Task directions: Copy out the data from the line containing "Screen dimensions: 1568x749" to its last line, exactly. No pictures.

+ + + + +

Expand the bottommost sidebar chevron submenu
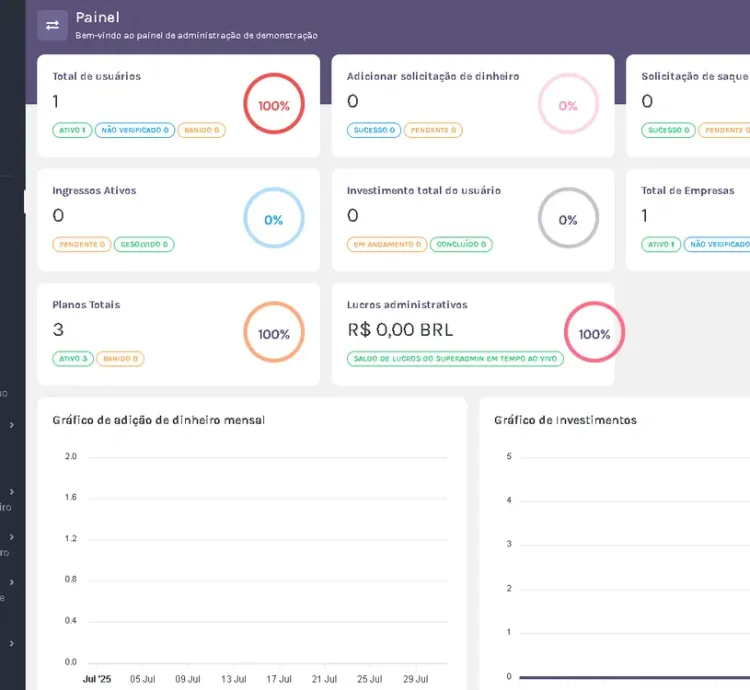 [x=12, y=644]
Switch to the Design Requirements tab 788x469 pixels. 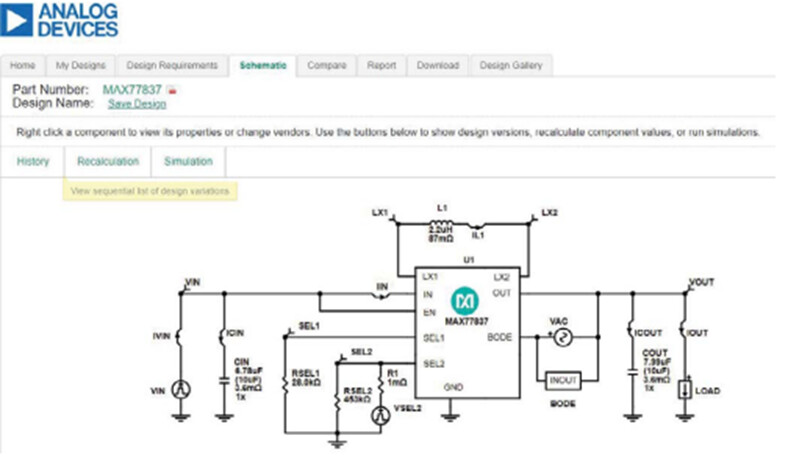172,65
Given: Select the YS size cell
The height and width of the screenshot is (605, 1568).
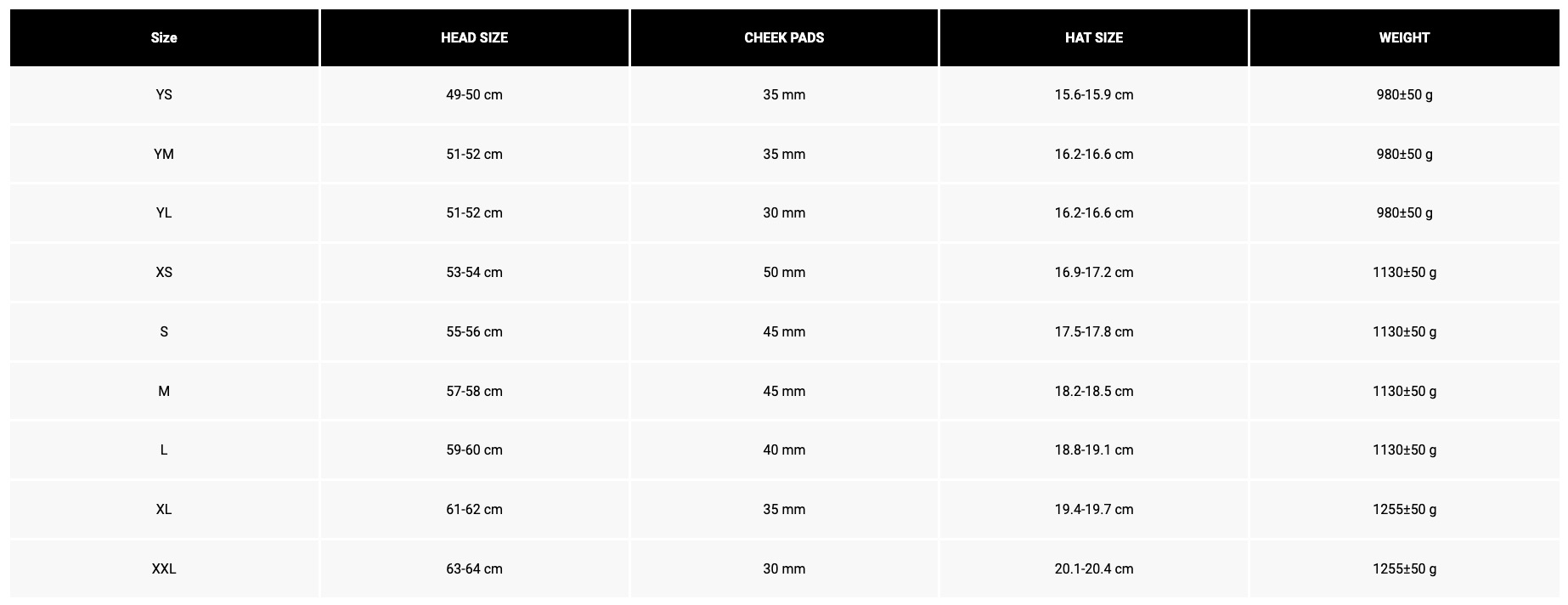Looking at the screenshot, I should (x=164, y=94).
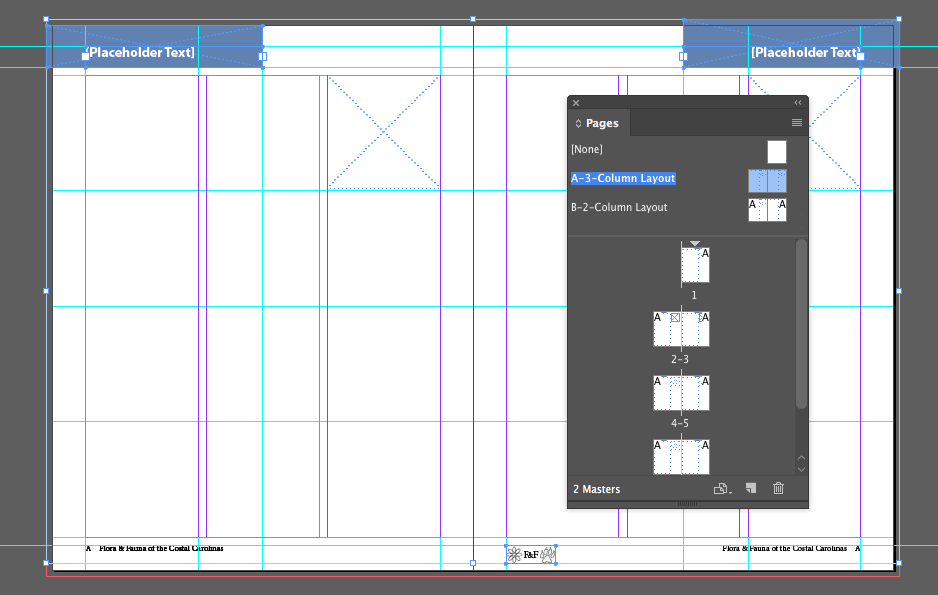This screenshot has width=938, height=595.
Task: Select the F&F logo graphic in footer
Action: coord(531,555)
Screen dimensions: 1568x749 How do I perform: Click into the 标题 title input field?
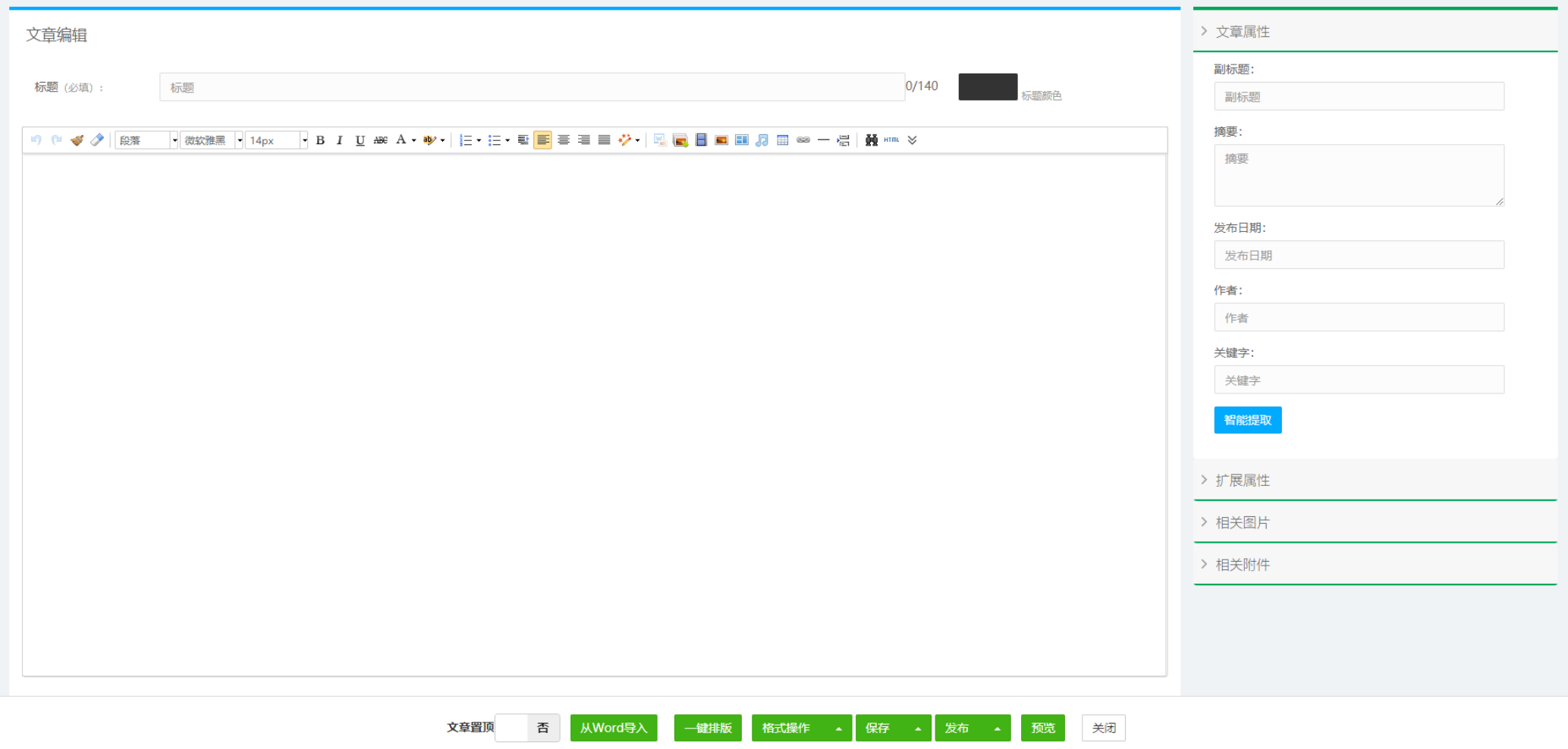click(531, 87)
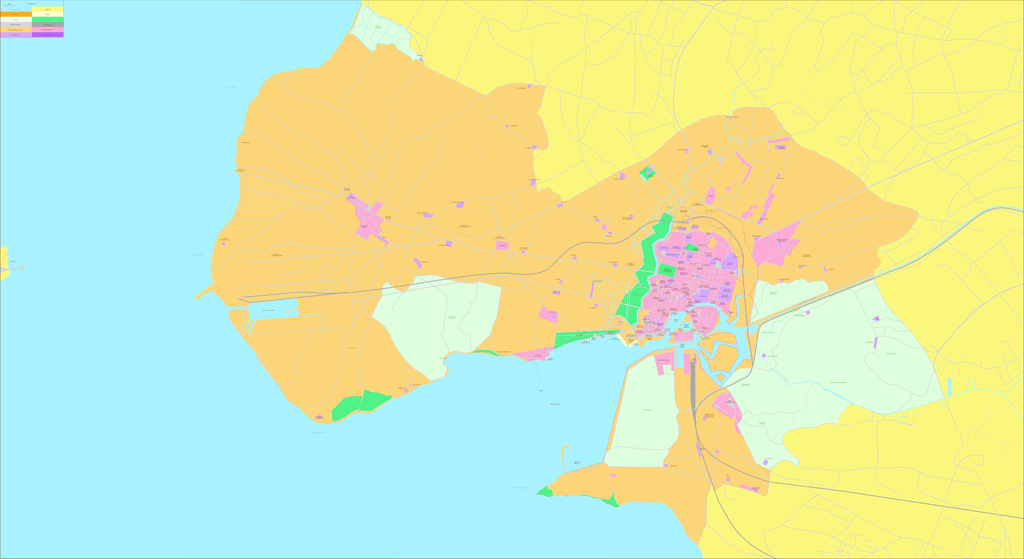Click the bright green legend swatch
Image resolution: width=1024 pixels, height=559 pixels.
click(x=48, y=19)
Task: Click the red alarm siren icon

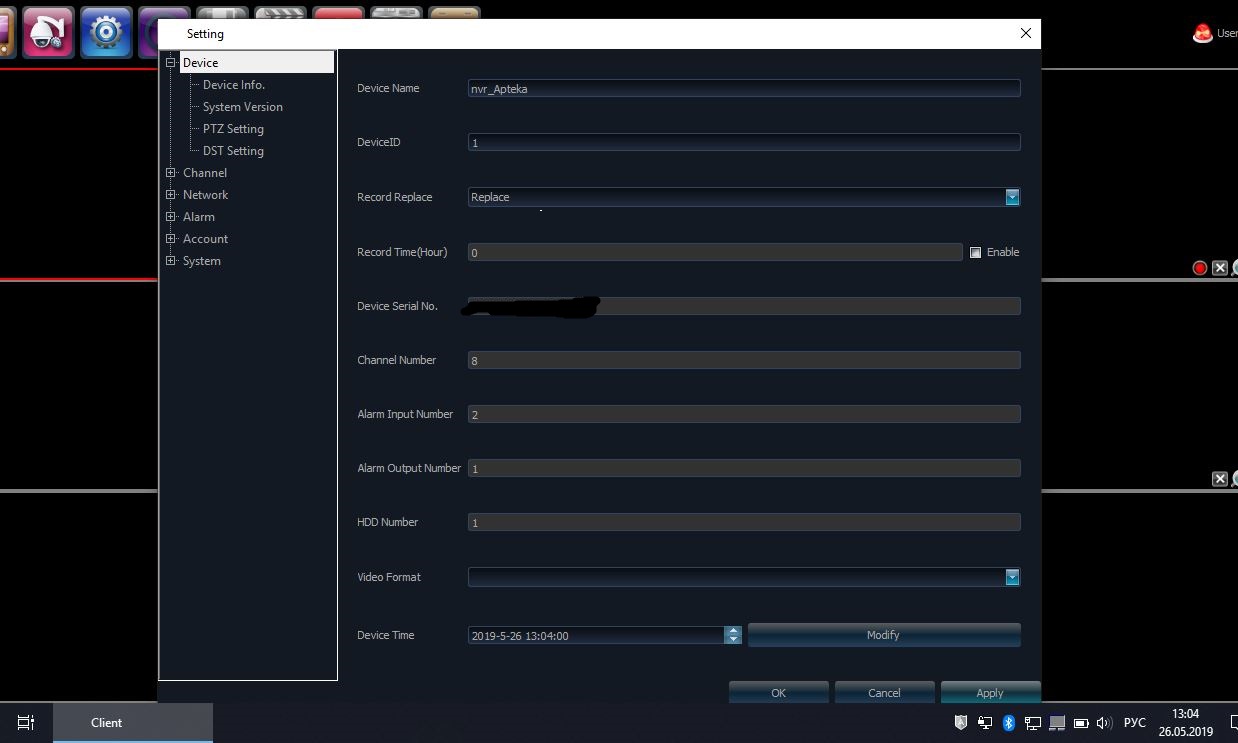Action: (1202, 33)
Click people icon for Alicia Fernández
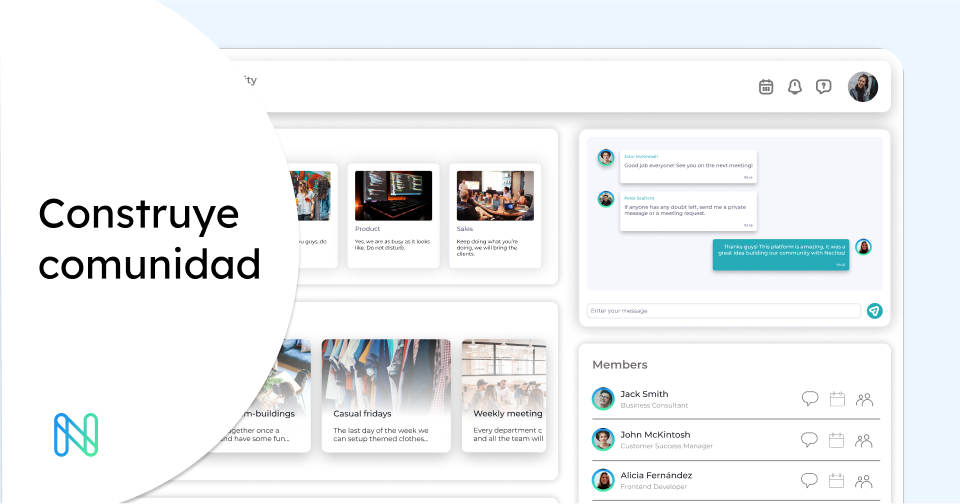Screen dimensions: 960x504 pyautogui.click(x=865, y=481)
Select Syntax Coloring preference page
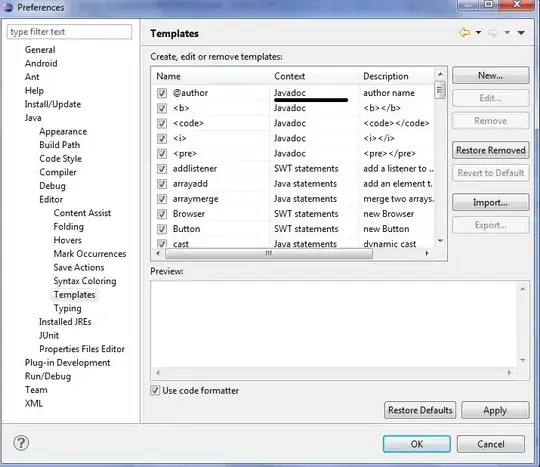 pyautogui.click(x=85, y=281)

+ + + + +

Reply to the exercise:
Screen dimensions: 1568x749 How do I perform: Click into the 标题 title input field?
click(531, 87)
Click the bright green legend swatch
Image resolution: width=1024 pixels, height=559 pixels.
click(x=48, y=19)
Task: Click the red alarm siren icon

Action: (1202, 33)
Click people icon for Alicia Fernández
Screen dimensions: 960x504 pyautogui.click(x=865, y=481)
Select Syntax Coloring preference page
 pyautogui.click(x=85, y=281)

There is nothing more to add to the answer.